[Information shown]
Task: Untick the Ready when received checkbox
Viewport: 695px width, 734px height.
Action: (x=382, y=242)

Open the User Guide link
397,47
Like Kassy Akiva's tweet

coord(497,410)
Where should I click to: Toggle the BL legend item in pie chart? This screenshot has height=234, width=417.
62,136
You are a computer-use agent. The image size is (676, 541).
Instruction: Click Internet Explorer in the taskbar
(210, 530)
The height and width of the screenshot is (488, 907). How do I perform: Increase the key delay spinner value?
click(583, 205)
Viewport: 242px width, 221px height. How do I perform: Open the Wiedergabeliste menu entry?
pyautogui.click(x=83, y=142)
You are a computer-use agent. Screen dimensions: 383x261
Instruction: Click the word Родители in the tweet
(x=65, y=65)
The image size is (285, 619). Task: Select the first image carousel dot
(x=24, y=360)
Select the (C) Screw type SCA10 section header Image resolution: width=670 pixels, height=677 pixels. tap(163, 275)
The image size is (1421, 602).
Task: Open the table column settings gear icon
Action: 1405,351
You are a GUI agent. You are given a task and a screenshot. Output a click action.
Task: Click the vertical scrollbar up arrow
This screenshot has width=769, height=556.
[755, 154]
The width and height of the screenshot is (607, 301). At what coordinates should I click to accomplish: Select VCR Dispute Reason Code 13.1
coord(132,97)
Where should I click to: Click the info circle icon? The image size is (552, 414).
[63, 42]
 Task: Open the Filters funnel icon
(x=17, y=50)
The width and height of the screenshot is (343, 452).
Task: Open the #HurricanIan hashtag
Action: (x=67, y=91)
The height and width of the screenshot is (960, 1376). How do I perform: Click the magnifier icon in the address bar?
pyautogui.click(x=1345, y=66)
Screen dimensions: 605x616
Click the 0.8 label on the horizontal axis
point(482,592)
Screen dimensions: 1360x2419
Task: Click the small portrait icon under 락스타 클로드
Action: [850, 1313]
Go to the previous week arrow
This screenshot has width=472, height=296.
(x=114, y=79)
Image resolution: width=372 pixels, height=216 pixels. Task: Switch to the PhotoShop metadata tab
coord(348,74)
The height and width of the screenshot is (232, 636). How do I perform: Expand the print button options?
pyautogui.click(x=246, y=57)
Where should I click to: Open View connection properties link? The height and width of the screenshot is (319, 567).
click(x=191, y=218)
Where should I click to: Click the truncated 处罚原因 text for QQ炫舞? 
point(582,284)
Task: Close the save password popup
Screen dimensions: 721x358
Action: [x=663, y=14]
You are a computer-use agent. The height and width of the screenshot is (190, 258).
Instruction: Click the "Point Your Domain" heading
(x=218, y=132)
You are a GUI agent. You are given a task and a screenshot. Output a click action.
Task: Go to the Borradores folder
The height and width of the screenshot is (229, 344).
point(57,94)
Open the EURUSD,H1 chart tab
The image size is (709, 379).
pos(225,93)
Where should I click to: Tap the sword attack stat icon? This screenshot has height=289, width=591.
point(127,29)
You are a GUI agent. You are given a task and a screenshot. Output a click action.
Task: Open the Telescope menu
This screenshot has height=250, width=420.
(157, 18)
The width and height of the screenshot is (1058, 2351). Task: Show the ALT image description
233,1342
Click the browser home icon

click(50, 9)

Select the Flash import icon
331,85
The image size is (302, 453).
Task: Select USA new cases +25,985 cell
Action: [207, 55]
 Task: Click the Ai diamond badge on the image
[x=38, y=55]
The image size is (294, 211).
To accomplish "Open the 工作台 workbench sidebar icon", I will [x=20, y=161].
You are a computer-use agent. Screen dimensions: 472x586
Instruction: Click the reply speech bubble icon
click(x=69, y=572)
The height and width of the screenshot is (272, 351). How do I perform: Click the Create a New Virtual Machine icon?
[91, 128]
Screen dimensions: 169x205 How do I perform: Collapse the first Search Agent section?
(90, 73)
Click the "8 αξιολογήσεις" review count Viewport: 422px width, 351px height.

[Your goal]
Extract every line from the records above that contains the word "computer".

[Your solution]
You are a computer-use agent. The image size is (676, 541).
You are a computer-use agent. Screen dimensions: 383x261
You are a computer-use agent. The height and width of the screenshot is (190, 258).
You are a computer-use agent. Screen dimensions: 472x586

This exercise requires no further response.